As well, reports of founding, financing, and close ties to the Chinese military, are all unfounded; there is no evidence to support any of these claims. The closest connection is that some of the auto mechanic graduates had later enlisted in the military - which is hardly a surprise in any country.
Google alleged in January 2010 that it suffered cyber attacks from inside China but has not presented any evidence so far. This time, in order to cater to the West's stereotyped image of China, Google listed "Chinese human rights activists" as victims, insinuating that the Chinese government was behind the cyber attacks although once again it did not provide any solid proof to support its statement. The conclusion is therefore reached that Google's accusation is groundless and bears ulterior motives.
Google's repeated accusations that the email accounts of "Chinese human rights activists" were targeted, is most curious. If someone attacks the email accounts of Chinese individuals, how could Google possibly know that these accounts belong to "human rights activists"?
There are only two responses to this question. Either Google does not know, and is deliberately inflaming the situation by making wild and unfounded accusations. Or, Google does know, in which case Google has been intercepting and reading emails emanating from China so as to identify any such individuals for the purpose of passing on that contact information to the CIA Department of Jasmine Revolutions. You decide which is more likely.
This appears to have all been part of a deliberate program of misinformation, coordinated by the US State Department, and with Google's willing participation. It's all politics, folks; not real life.
You can read much more here about Google's close connections (including staff transfers) to the CIA, the NSA, and the US State Department. Time to remove Google's Halo. You will also find many related articles in the "Internet" section of this website's Home Page.
So of course, when Google pinpoints Jinan as the apparent source, and provides no further back-up to its allegations, the assumption is that Google either thinks, or at least wants others to think, that this all stems from the same Chinese foes of the past, and maybe even from the Chinese government.|
Now, Google didn’t say it was orchestrated by Beijing, but you can see why the Chinese government thinks it’s being singled out.
The truth is, we just don’t know why Google has focused on Jinan. But in light of the political sensitivity, it would be in Google’s interest to offer more details, if only to shield the company from criticism that it is playing hardball against China for political reasons, and suspicion that it hasn’t nailed down enough facts to back its assertion that this came from China.

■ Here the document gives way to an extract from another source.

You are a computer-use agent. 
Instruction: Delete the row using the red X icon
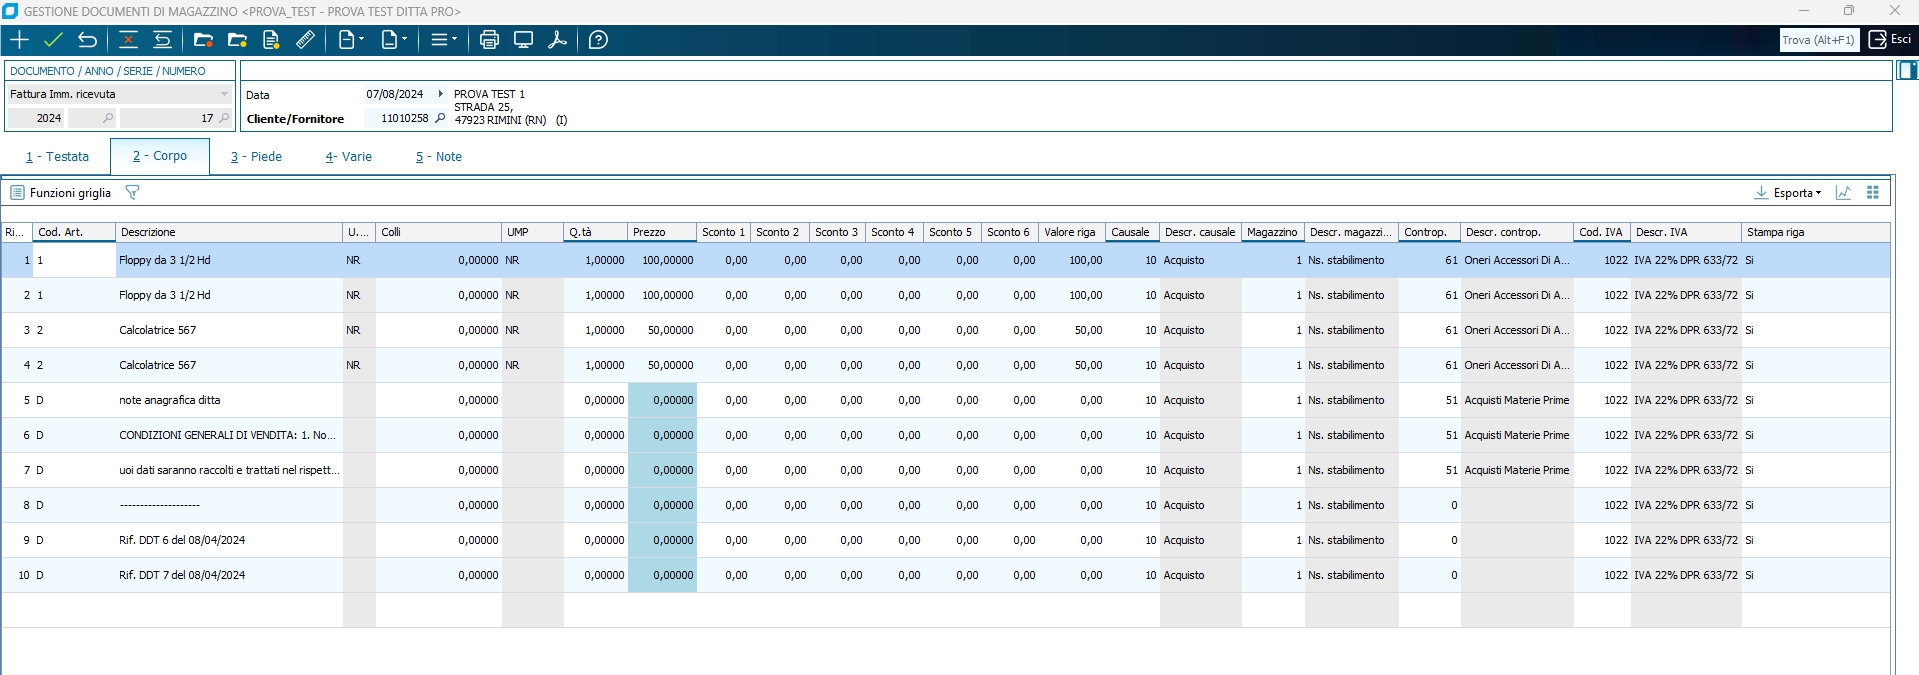128,40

Here’s what we know: Mila Parkour, the Washington-based IT specialist at the security specialists Contagio Malware Dump who first spotted the attacks three months ago, and wrote about it here, documented a series of attacks from various locations. These also included Korea and New York.
This has some other experts asking questions, including Mary Landesman, a respected senior security researcher at Cisco. I called her up to ask her point of view of the attacks, and she pointed out that the Contagio documentation alone is not enough to pinpoint Jinan as the source.

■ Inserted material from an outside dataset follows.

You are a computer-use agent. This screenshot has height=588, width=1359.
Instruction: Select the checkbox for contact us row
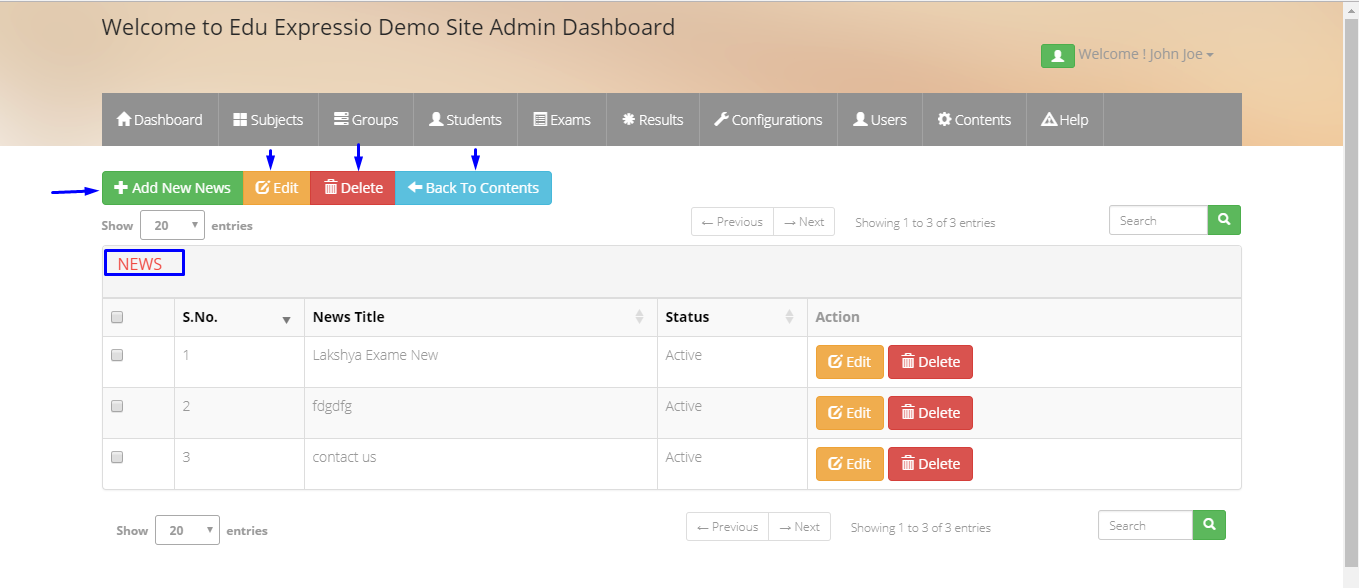coord(117,457)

“The Jinan, China connection seems to be coming from fact that some phishing emails were sent through 163.com,” she says, “but if that’s evidence, then I think it’s worth questioning. That’s a funny email for cyber [activity].” The domain 163.com may be based in Jinan, but that doesn’t mean that’s where the attack really originated.
By way of explanation, if someone sends a phishing attack through a Gmail account, that doesn’t mean that the attack originated from Mountain View, California (the home of Google, which owns Gmail), she said.
There’s a difference between tracking email headers and extracting origin, she added. Especially since the U.S government is taking such a keen interest in this (see Secretary of State Hilary Clinton’s tough words on this today, and given recent report that the Pentagon may respond to cyber warfare with military force), it’s worth asking: Where’s the evidence?
The only real evidence contained in the Contagio report, Landesman added, is the spoofed Gmail page, which appears to have been lifted from Google Korea (more insight here about the techniques used). No one is saying Korea did it, but the attackers apparently forgot to change some links that pointed to Gmail Korea.
Google isn’t commenting on the story right now beyond its original post, but we’ve checked in with our sources at the company, and they say Google is basing its Jinan reference on security intelligence gathered on its own. The company doesn’t want to reveal how this was done. Google’s post merely said it relied on “user reports” as well the original Contagio report.
For now, we just don’t know, but because of the political ramifications, it sure would be helpful if Google were to reveal more facts.